In Yung-chi, our program is even younger. We started in one apartment. Then it became four apartments that we called, collectively, Sunrise House. There were fourteen teachers and one volunteer to provide education to nearly forty young students - Kindergarten and the lowest grades. Many of the parents in that particular area do not recognize that their children have a disability. They only know that they don’t speak, and they want the children to speak and participate in life. One mother brought a young child - a couple of years old - who could just sit in her lap and eat ice cream. A few years later, this girl, who has Down Syndrome, is able to communicate, smile, able to walk and interact with those around her.

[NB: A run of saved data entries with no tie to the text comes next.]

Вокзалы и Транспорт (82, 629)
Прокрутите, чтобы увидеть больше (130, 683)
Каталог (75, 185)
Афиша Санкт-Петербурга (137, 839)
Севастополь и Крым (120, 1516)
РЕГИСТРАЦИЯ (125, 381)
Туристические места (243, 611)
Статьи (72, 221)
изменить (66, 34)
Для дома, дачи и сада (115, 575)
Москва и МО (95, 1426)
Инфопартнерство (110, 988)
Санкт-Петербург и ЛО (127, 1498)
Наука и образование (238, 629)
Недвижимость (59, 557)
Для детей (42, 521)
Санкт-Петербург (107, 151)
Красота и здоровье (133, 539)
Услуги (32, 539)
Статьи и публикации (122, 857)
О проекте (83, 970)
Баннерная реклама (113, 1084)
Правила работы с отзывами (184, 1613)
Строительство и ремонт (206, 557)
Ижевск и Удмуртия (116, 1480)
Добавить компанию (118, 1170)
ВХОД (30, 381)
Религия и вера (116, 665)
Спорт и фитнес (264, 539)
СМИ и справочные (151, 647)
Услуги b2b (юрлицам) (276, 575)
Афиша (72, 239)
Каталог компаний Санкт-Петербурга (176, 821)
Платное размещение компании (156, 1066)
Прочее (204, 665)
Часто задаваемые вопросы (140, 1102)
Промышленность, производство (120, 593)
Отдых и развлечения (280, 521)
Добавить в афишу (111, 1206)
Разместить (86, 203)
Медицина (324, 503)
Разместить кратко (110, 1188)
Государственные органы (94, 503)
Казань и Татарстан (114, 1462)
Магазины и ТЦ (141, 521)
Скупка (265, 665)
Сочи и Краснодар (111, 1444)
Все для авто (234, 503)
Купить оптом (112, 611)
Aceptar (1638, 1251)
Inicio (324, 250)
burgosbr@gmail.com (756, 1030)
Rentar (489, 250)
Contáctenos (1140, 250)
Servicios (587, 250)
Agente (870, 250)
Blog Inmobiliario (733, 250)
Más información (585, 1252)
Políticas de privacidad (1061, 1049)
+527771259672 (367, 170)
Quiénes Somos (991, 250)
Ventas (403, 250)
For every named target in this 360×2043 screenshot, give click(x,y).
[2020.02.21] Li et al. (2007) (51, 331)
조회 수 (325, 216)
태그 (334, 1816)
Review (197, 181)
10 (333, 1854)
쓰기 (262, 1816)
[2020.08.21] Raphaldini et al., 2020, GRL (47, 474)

Covid happened everywhere, as it did here. We’ve rolled back a bit, particularly in China. We had to. We are building up our person-to-person programs again in Korea, in China and Ecuador. As you can imagine, it costs money. We try to live as simply as possible. We try to get professionals to donate their time. We must, however, have appropriate equipment and we must build buildings and we must educate our educators. It costs money. So, we look to the global Catholic Church and foundations for resources.
I am very grateful for the opportunity to speak here in your Church. I thank you. And please, be as generous as possible. Everything goes to these missions. In turn, I promise you the daily prayers of the Sisters of Charity. But I can’t leave here without also challenging you to say, “Do not be afraid to encounter the poor in your communities.” They are here with us. Thank you very much.